The human pathogen Mycobacterium tuberculosis (Mtb) devotes a significant fraction of its genome to fatty acid metabolism. Although Mtb depends on host fatty acids as a carbon source, fatty acid β-oxidation is mediated by genetically redundant enzymes, which has hampered the development of antitubercular drugs targeting this metabolic pathway. Here, we identify rv0338c, referred to as etfDMtb, to encode a membrane dehydrogenase essential for fatty acid β-oxidation in Mtb. An etfD deletion mutant (ΔetfD) was incapable of growing on fatty acids in vitro, with long-chain fatty acids being bactericidal, and failed to grow and survive in mice. The ΔetfD metabolome revealed a block in β-oxidation at the step catalyzed by acyl-CoA dehydrogenases (ACADs). In many organisms, including humans, ACADs are functionally dependent on an electron transfer flavoprotein (ETF) and cognate dehydrogenase. Immunoprecipitation identified EtfD in complex with FixA (EtfBMtb). FixA (EtfBMtb) and FixB (EtfAMtb) are homologous to the human ETF subunits. Our results demonstrate that EtfBAMtb constitutes Mtb’s ETF, while EtfDMtb, although not homologous to human EtfD, functions as the dehydrogenase.
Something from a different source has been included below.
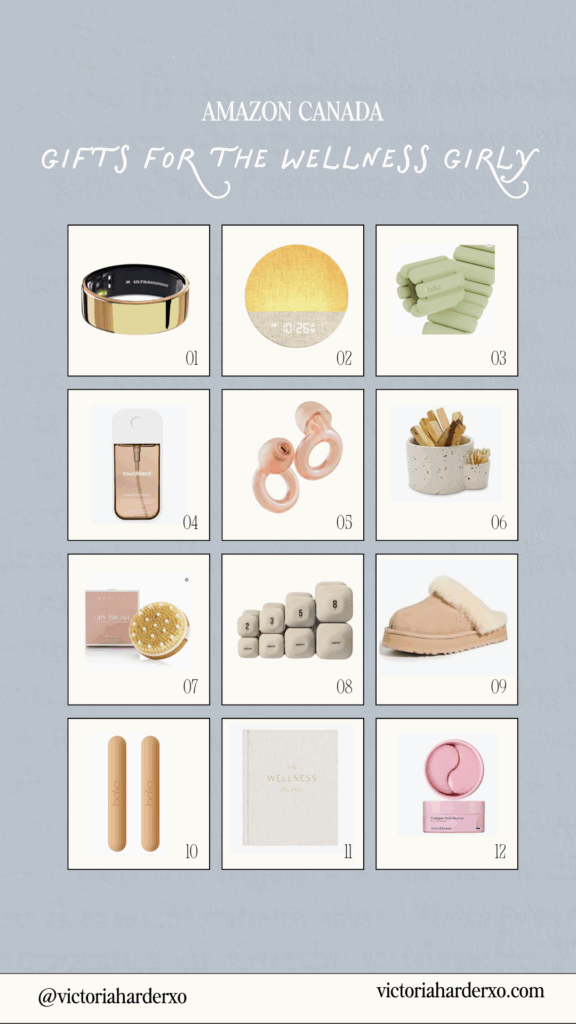The height and width of the screenshot is (1024, 576).
Task: Select the two tan Bala bars
Action: point(134,793)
These findings identify Mtb’s fatty acid β-oxidation as a novel potential target for TB drug development.

Competing Interest Statement

The authors have declared no competing interest.

Copyright 
The copyright holder for this preprint is the author/funder, who has granted bioRxiv a license to display the preprint in perpetuity. It is made available under a CC-BY-NC-ND 4.0 International license.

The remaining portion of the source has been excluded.